If you don’t say “this person is black”, they are assumed to be white. In a similar way, if you don’t specify “this setting is NOT European”, it’s assumed to be based on western environments.
The thing is, Africa has some of the most diverse environments on this planet. It has waterfalls, mountains (WITH snow, thank you very much Bob Geldof), jungles, deserts, lakes, rivers, seas and coastlines, savannah, cities full of lights and high rise buildings, towns, villages, palaces, pyramids, fields of grass and trees, blue skies with fluffy clouds, rainstorms that drive everyone indoors, and of course a very hot sun.
However, because this is not the Africa that automatically comes to mind, it often doesn’t occur to GMs or players that it’s a potential setting for games – but it is, it is, it is.
So: confront this. Don’t be afraid to set your game in Africa or somewhere based on the continent.

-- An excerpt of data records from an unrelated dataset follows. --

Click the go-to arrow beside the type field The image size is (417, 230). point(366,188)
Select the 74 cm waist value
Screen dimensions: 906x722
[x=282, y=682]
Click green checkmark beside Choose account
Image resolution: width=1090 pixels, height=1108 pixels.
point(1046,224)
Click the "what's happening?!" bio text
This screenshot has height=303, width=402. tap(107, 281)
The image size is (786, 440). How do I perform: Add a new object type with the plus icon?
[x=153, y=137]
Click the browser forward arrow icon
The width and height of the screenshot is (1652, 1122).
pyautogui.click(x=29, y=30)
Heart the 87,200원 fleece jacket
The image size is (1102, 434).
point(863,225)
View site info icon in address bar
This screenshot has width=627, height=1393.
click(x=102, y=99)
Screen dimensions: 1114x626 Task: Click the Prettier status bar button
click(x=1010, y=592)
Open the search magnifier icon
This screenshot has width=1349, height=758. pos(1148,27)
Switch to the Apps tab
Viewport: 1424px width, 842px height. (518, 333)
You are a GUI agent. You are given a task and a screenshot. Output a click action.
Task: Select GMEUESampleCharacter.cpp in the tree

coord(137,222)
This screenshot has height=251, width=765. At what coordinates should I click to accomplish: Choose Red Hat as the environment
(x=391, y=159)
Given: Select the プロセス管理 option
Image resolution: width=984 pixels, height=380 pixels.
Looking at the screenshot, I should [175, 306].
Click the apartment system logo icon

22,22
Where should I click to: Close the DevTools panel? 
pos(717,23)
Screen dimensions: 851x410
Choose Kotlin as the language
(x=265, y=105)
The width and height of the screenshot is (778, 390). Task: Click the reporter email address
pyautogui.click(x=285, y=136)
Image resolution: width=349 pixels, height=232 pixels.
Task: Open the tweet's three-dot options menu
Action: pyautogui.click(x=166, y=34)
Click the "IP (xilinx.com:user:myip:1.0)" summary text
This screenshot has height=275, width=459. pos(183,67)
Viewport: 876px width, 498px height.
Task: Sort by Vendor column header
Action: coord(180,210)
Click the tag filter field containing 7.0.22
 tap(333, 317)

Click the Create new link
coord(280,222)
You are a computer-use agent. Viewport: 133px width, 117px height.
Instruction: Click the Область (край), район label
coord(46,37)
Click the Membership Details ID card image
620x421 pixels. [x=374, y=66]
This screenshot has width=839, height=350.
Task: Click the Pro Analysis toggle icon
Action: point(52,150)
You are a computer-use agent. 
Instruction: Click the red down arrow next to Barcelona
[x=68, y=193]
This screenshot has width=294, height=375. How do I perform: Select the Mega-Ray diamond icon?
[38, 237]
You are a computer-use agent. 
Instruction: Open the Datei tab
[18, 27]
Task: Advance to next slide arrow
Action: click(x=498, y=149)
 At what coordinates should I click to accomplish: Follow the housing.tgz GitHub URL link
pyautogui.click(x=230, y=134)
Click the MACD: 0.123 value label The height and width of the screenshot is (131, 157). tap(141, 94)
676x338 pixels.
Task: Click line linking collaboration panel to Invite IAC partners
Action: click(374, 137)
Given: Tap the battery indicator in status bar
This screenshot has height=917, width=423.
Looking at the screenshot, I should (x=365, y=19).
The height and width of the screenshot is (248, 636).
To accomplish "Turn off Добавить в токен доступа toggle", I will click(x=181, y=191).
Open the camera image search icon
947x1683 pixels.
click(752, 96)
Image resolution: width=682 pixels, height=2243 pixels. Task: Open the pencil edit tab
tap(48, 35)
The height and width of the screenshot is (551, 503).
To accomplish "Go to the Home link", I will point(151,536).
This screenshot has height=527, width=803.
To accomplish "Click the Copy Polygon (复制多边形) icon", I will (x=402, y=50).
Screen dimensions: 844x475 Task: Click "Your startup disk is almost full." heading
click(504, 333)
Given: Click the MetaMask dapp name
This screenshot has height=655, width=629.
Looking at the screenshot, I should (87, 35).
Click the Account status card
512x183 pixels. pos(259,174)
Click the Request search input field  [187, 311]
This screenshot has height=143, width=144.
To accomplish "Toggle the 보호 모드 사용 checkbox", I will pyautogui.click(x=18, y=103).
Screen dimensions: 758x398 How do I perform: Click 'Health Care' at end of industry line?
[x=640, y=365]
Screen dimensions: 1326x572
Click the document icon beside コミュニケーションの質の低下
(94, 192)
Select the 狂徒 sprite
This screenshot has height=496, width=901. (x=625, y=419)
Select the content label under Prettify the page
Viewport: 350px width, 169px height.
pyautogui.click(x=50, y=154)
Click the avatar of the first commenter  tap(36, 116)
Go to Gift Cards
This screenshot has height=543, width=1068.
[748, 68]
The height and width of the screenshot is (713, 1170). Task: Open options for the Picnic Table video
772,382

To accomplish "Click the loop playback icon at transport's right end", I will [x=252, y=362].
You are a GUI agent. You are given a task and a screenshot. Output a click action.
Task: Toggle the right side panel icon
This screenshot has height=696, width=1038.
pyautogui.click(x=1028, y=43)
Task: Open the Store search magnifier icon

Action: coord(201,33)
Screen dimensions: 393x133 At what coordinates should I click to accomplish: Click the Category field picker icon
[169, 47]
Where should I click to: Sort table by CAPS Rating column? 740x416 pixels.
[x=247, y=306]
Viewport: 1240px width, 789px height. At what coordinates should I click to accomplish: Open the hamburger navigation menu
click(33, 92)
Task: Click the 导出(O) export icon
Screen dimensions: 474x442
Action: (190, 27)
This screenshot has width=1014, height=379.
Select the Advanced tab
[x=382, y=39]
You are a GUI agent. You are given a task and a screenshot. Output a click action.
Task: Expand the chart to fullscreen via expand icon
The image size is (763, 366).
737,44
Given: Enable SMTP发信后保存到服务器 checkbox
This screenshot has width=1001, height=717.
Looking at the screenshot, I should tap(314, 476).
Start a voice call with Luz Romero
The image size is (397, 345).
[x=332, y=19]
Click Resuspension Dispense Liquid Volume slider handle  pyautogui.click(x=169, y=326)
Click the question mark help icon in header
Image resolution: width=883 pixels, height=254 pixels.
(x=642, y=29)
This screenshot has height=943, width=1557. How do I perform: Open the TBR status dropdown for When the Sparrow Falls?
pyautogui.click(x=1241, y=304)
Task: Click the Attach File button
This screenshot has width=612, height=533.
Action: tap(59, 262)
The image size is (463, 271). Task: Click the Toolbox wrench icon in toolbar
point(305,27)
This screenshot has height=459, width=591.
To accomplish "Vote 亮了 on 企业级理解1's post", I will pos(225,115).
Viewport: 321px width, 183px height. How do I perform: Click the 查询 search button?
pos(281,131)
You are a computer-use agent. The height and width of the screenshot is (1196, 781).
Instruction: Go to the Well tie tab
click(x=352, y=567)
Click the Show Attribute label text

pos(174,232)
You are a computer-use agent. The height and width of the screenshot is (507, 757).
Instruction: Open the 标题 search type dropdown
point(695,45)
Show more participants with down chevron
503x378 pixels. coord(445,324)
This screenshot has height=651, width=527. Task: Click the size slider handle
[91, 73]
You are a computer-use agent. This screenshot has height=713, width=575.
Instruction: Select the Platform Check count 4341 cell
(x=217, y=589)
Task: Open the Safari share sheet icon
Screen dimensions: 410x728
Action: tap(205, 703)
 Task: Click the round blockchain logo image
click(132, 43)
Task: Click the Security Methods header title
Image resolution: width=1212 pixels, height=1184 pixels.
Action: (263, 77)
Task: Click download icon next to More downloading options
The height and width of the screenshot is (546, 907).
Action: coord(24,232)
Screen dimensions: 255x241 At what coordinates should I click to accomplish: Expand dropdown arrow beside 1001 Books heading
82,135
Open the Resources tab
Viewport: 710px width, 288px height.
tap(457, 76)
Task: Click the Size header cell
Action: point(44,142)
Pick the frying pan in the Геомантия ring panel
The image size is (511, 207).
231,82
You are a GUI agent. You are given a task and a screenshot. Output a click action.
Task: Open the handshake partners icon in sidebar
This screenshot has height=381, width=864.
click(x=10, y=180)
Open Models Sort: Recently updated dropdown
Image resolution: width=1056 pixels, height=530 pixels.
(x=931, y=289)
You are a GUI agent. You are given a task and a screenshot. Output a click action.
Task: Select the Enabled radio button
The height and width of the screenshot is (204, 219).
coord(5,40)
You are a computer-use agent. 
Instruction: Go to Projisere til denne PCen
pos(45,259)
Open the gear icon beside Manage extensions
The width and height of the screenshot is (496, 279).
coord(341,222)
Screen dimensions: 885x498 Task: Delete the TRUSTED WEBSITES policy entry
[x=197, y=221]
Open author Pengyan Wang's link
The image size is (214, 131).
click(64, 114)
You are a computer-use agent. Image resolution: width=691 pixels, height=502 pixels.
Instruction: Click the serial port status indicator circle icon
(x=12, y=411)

Talk to people from around there if you’re going to be doing a campaign that will need detail, and avoid any obvious stereotypes.
If you get called out, that’s fine. Accept it, apologise, and move on without overly dwelling on how guilty you feel for being told that you said or did a racist thing, because it’s not actually about your feelings when it comes to racism against black people. We’re all human and we all make mistakes and we’re all battling the ingrained prejudices that society pushes on us. Deal with it.
Here are my top five stereotypes to avoid for those who might not have an idea of them already:
- Tribes, in terms of being seen as primitive rather than as a different word for ethnicity – for example, my mother is from the Creole group, but other Gambian tribes include the Jola, the Mandinka, the Wolof, etc. It’s fine to acknowledge that these groups exist, but what is not fine is to denigrate them to barbaric, primitive people because of the way their society works.
- Literally any impressions of an African language ever. Or an assumption that they all speak the same language. I do not ever want to hear anyone saying ooga booga. End of.
- “Voodoo” and witch doctors, in terms of how the west has simplified it into dolls with pins stuck into them, zombies, and curses. Also, there’s little recognition that there are different types of vodun, and it’s often regarded as pure evil. That is simply not accurate. Don’t do it.
- Any stereotypical tropes about black people. This includes:
– the magical Negro
– the strong black woman who don’t need no man
– the angry black man
– the Mammy
Also, if you’re going to set a game in Africa, you’d best make sure all of your NPCs are black.
- Finally, there’s what I call “topsy-turvy racism”. There is a lot of conversation out there around “ah, but what if the tables had turned and black people enslaved white people?” Talking about hypothetical racism towards white people when we live in a world where it’s still black people who are literally dying because of racism is incredibly ignorant.